Could the closing of the "generation gap" explain the astonishing success of Emap's Magic radio station in London? Do we really now listen to the same music as our parents? The answer seems to be yes.
Magic was the runaway winner among the commercial players in the Rajar audience figures released yesterday for the last quarter of 2004.
Magic 105.4, a London FM station, plays "easy listening" tracks (think Ronan Keating, Abba or Aretha Franklin) that would not offend anyone who's not too picky about their music. It has very little chatter and no "star DJs" providing inane banter.
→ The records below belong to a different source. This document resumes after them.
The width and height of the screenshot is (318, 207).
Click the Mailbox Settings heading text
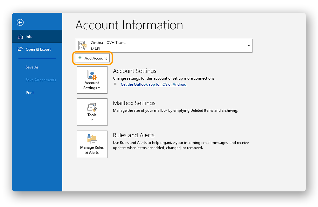134,103
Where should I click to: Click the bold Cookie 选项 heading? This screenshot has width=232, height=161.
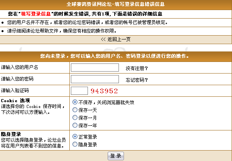tap(15, 101)
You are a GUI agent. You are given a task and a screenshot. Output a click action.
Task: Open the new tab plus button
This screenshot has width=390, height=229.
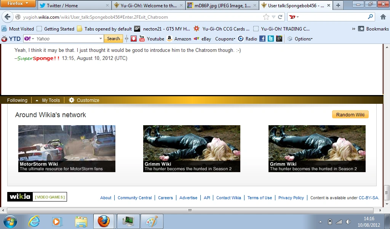pos(338,5)
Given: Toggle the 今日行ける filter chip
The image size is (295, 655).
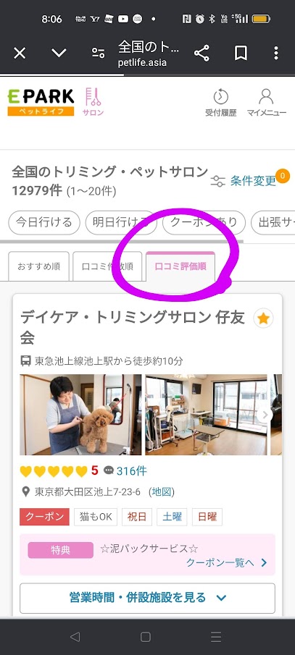Looking at the screenshot, I should coord(44,223).
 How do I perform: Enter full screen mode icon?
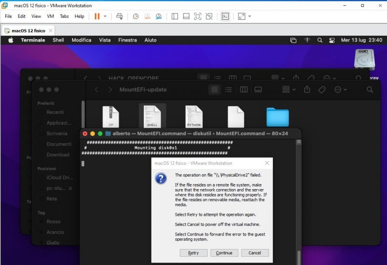pos(197,16)
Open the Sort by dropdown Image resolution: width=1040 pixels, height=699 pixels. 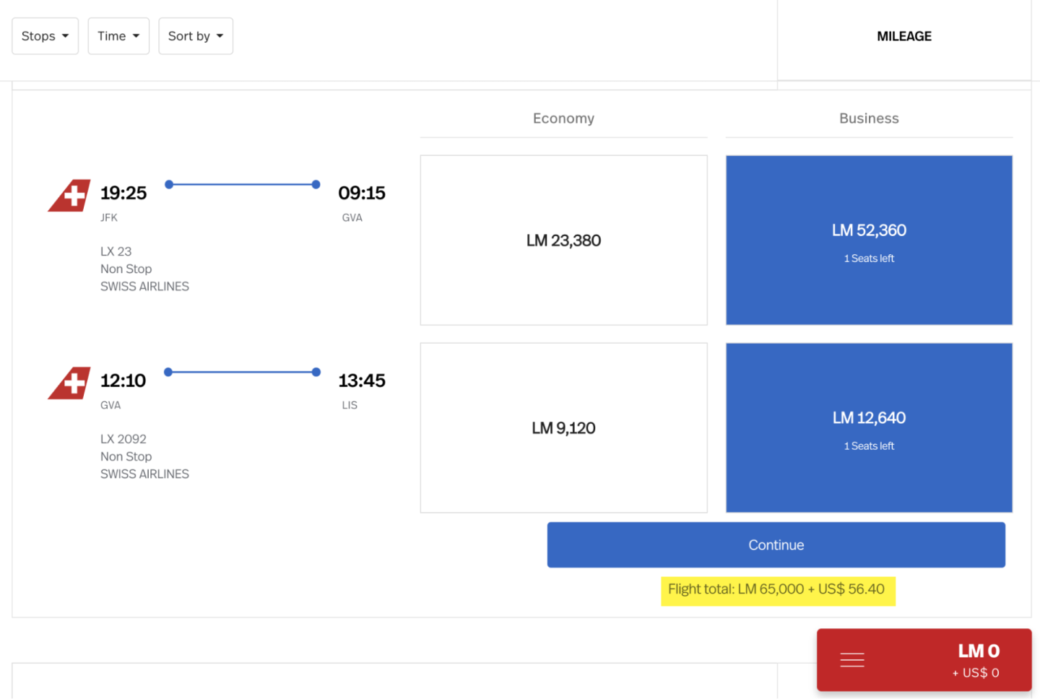(196, 36)
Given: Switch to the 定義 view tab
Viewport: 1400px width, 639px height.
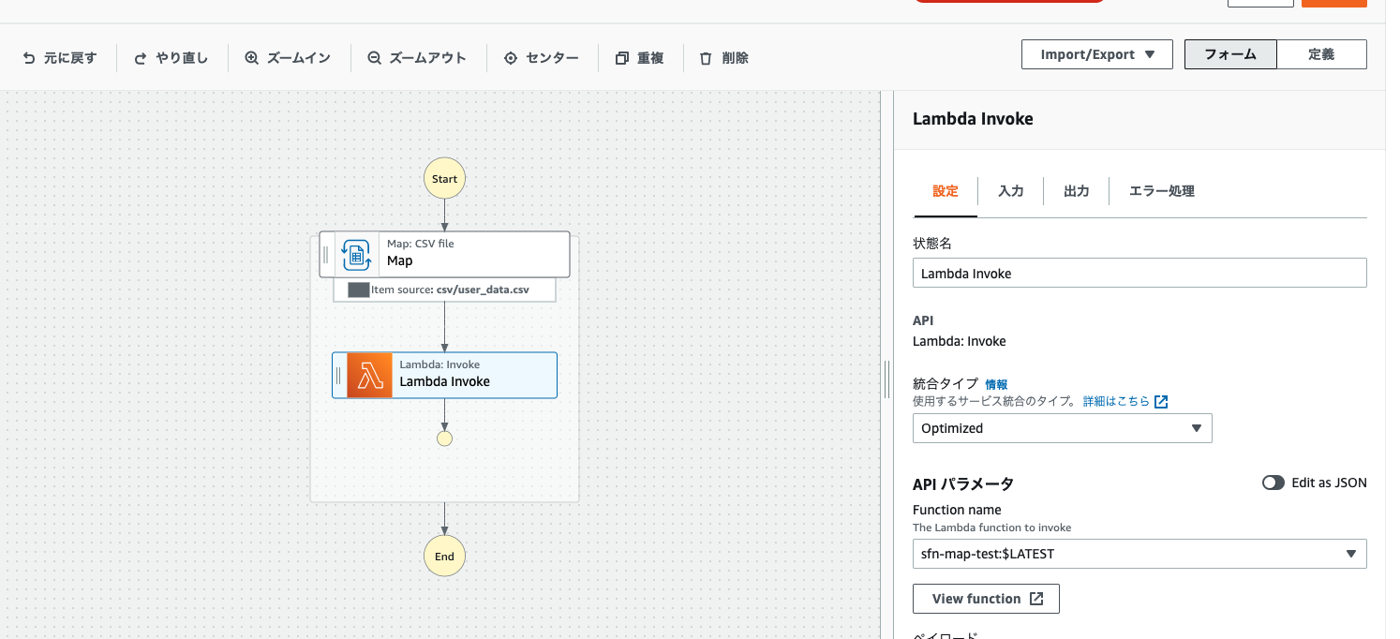Looking at the screenshot, I should tap(1322, 53).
Crucially, this offering seems to appeal across the age range and its listeners are almost split evenly between male and female listeners.
Mark Story, Emap's head of programming, says: "This is the radio station that acknowledges the generation gap is over."
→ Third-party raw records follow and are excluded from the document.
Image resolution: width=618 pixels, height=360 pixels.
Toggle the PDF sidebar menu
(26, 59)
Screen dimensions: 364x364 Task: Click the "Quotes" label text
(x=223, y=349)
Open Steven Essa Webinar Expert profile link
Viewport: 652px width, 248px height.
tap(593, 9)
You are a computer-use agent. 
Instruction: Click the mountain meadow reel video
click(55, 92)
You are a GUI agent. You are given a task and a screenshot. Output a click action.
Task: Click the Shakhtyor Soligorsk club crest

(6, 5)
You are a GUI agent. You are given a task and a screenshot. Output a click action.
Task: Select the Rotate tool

Magic had its best-ever showing in the London market that advertisers love. Indeed, it was London that had most of the surprises in the Rajar figures. Shooting from a third-quarter market share of 4.8 per cent to 6.1 per cent, Magic came within 0.1 per cent of matching Capital Radio's 95.8FM, the market leader among commercial stations since its launch in the 1970s.
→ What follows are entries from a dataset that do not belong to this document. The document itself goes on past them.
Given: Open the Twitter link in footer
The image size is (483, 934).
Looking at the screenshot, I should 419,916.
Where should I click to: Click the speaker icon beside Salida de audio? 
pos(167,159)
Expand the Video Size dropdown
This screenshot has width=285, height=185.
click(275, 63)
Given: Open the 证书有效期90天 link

Mr Story says the difference in tastes between the liberated baby-boom generation and their children is narrower than in previous generations. That means there are people of a huge range of ages happy to hear the same music, a social phenomenon that Magic has tapped into. Almost one-third of the station's listeners are under 34, while more than a quarter are over 55. Rebellion through music seems pointless for younger people today, so they listen to the same stuff as their parents.
"The children have realised their parents had sex, smoked dope and they have founds records in their dad's collection that they like. Those children can't shock parents who are growing old disgracefully," says Mr Story.
While stations like Virgin, which plays "classic rock", and 95.8, which plays "pop music", seek to a appeal to a particular segment of the population, what they have missed, according to Mr Story, is the fact that British society no longer breaks down in this neat way.
Critics of Magic charge that this leads to an insipid middle ground - the station is unkindly dubbed "Tragic" by some - but what does this matter if it works?
We must see if Magic can sustain or grow its market over the next few quarters. Also in Emap's favour is the fact that it has another big station in London Kiss 100 FM, which plays dance music and recorded a 3.9 per cent market share.
If the Magic team were dancing in their studios yesterday, the blues must have been playing at Chrysalis, which was forced to put out a profits warning after its listening figures deteriorated rapidly. Total share, nationally, fell from 9.7 per cent to 9.0 per cent, with weekly reach and listening hours down at all its stations apart from its Galaxy brand and the LBC talk station in London.
In 2003, Heart in London briefly overtook 95.8, recording a 7.2 per cent market share. It has been retrenching ever since and yesterday it was pushed firmly into third place, with 5.3 per cent of listeners.
Heart is focused more narrowly than Magic, honing in on thirtysomething women, with an edgier mix of current and classic tracks.
Richard Huntingford, the chief executive of Chrysalis, admits the Rajar results were "disappointing" and that this may have been due to Heart's determination to outgun 95.8. Analysts say Heart has been chasing 95.8's younger listeners.
Mr Huntingford says: "95.8 and Heart have been so busy fighting each other, perhaps we have allowed Magic to creep up on the inside rails."
The importance of the Rajar figures was well illustrated by Chrysalis. All stations charge advertisers for the number of listeners they can offer. Analysts had been looking for 3 per cent revenue growth this year. Now, Chrysalis said, they must expect a 3 per cent fall. City profit forecasts for 2005 were immediately cut some 25 per cent and the company's shares crashed 7 per cent.
Capital had a good third quarter for 95.8 destroyed by the very poor 6.2 per cent share recorded yesterday - the station was comfortably in double figures just a few years ago. And it now knows that it must fight Heart and Magic for the top slot.
However, Capital was relieved that Johnny Vaughan - the presenter of its breakfast show since April and provider of a huge chunk of the station's ad revenues - showed that he can grow audiences for the first time. The show remains comfortably ahead of rivals in London at breakfast time - the most lucrative time of the day. SMG's Virgin station is still bringing up the rear in London.
Capital Radio group held its national share steady. Its merger partner, GWR, saw its national showing slip but its flagship Classic FM - which, like Magic, has broad appeal - recorded a bounce in its national share, from 4.2 per cent to 4.4 per cent.